§ **The records**:
--*--

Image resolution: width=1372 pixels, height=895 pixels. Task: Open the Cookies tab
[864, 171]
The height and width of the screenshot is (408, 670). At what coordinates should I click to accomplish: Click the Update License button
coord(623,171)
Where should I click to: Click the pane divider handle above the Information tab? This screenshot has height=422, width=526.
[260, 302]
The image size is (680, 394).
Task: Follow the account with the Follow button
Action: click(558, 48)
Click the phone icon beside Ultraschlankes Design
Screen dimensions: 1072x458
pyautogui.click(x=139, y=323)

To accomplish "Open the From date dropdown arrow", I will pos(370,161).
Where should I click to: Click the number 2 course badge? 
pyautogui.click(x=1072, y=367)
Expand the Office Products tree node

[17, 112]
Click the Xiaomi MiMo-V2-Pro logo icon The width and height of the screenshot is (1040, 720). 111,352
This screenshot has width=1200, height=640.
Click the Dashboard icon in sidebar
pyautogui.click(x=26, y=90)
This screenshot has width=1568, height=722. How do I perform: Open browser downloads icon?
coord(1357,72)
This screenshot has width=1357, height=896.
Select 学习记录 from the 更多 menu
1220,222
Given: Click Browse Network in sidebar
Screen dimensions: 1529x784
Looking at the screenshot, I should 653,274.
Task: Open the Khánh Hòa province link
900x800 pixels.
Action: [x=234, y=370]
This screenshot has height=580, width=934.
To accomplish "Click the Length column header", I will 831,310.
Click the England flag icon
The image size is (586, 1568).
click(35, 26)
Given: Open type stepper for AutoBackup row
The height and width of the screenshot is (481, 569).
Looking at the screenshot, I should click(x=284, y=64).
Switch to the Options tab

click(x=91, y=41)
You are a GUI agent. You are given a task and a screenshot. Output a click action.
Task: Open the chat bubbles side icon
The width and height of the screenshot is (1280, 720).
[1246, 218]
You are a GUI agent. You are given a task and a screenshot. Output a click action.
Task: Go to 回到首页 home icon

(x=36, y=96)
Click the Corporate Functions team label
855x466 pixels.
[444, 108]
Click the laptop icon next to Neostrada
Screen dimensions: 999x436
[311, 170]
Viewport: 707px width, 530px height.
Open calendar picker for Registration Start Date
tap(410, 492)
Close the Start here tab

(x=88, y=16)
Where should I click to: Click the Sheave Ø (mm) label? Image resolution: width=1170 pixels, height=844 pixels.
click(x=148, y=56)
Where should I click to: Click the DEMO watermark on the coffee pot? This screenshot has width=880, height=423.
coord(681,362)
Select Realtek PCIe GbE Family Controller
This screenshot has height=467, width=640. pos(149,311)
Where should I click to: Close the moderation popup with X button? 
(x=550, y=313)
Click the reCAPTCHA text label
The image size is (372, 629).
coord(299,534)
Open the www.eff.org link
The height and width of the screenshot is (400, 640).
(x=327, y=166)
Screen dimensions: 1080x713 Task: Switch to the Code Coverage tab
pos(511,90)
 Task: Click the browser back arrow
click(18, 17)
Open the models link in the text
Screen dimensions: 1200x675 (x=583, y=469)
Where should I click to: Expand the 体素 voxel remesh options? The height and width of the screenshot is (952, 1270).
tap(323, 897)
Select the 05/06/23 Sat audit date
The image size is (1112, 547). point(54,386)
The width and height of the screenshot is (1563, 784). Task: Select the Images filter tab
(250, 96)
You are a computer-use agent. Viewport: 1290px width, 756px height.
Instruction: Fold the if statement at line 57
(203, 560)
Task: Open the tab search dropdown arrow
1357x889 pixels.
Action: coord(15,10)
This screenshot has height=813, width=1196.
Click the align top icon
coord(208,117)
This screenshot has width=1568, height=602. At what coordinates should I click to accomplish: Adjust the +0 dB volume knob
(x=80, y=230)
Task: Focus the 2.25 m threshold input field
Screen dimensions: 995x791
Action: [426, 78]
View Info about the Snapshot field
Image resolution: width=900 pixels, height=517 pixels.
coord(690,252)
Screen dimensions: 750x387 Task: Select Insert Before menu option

--*--

§ **Task description**:
Rewrite the data above, replacing every occurrence of "Where should I click to" with "Where do I click to" and leaving everything else unchanged.

§ **Answer to the exercise**:
Image resolution: width=1372 pixels, height=895 pixels. Task: Open the Cookies tab
[864, 171]
The height and width of the screenshot is (408, 670). At what coordinates should I click to accomplish: Click the Update License button
coord(623,171)
Where do I click to: Click the pane divider handle above the Information tab? This screenshot has height=422, width=526.
[260, 302]
The image size is (680, 394).
Task: Follow the account with the Follow button
Action: click(558, 48)
Click the phone icon beside Ultraschlankes Design
Screen dimensions: 1072x458
pyautogui.click(x=139, y=323)

To accomplish "Open the From date dropdown arrow", I will pos(370,161).
Where do I click to: Click the number 2 course badge? 
pyautogui.click(x=1072, y=367)
Expand the Office Products tree node

[17, 112]
Click the Xiaomi MiMo-V2-Pro logo icon The width and height of the screenshot is (1040, 720). 111,352
This screenshot has width=1200, height=640.
Click the Dashboard icon in sidebar
pyautogui.click(x=26, y=90)
This screenshot has width=1568, height=722. How do I perform: Open browser downloads icon?
coord(1357,72)
This screenshot has width=1357, height=896.
Select 学习记录 from the 更多 menu
1220,222
Given: Click Browse Network in sidebar
Screen dimensions: 1529x784
Looking at the screenshot, I should 653,274.
Task: Open the Khánh Hòa province link
900x800 pixels.
Action: [x=234, y=370]
This screenshot has height=580, width=934.
To accomplish "Click the Length column header", I will 831,310.
Click the England flag icon
The image size is (586, 1568).
click(35, 26)
Given: Open type stepper for AutoBackup row
The height and width of the screenshot is (481, 569).
Looking at the screenshot, I should click(x=284, y=64).
Switch to the Options tab

click(x=91, y=41)
You are a GUI agent. You are given a task and a screenshot. Output a click action.
Task: Open the chat bubbles side icon
The width and height of the screenshot is (1280, 720).
[1246, 218]
You are a GUI agent. You are given a task and a screenshot. Output a click action.
Task: Go to 回到首页 home icon

(x=36, y=96)
Click the Corporate Functions team label
855x466 pixels.
[444, 108]
Click the laptop icon next to Neostrada
Screen dimensions: 999x436
[311, 170]
Viewport: 707px width, 530px height.
Open calendar picker for Registration Start Date
tap(410, 492)
Close the Start here tab

(x=88, y=16)
Where do I click to: Click the Sheave Ø (mm) label? Image resolution: width=1170 pixels, height=844 pixels.
click(x=148, y=56)
Where do I click to: Click the DEMO watermark on the coffee pot? This screenshot has width=880, height=423.
coord(681,362)
Select Realtek PCIe GbE Family Controller
This screenshot has height=467, width=640. pos(149,311)
Where do I click to: Close the moderation popup with X button? 
(x=550, y=313)
Click the reCAPTCHA text label
The image size is (372, 629).
coord(299,534)
Open the www.eff.org link
The height and width of the screenshot is (400, 640).
(x=327, y=166)
Screen dimensions: 1080x713 Task: Switch to the Code Coverage tab
pos(511,90)
 Task: Click the browser back arrow
click(18, 17)
Open the models link in the text
Screen dimensions: 1200x675 (x=583, y=469)
Where do I click to: Expand the 体素 voxel remesh options? The height and width of the screenshot is (952, 1270).
tap(323, 897)
Select the 05/06/23 Sat audit date
The image size is (1112, 547). point(54,386)
The width and height of the screenshot is (1563, 784). Task: Select the Images filter tab
(250, 96)
You are a computer-use agent. Viewport: 1290px width, 756px height.
Instruction: Fold the if statement at line 57
(203, 560)
Task: Open the tab search dropdown arrow
1357x889 pixels.
Action: coord(15,10)
This screenshot has height=813, width=1196.
Click the align top icon
coord(208,117)
This screenshot has width=1568, height=602. At what coordinates should I click to accomplish: Adjust the +0 dB volume knob
(x=80, y=230)
Task: Focus the 2.25 m threshold input field
Screen dimensions: 995x791
Action: [426, 78]
View Info about the Snapshot field
Image resolution: width=900 pixels, height=517 pixels.
coord(690,252)
Screen dimensions: 750x387 Task: Select Insert Before menu option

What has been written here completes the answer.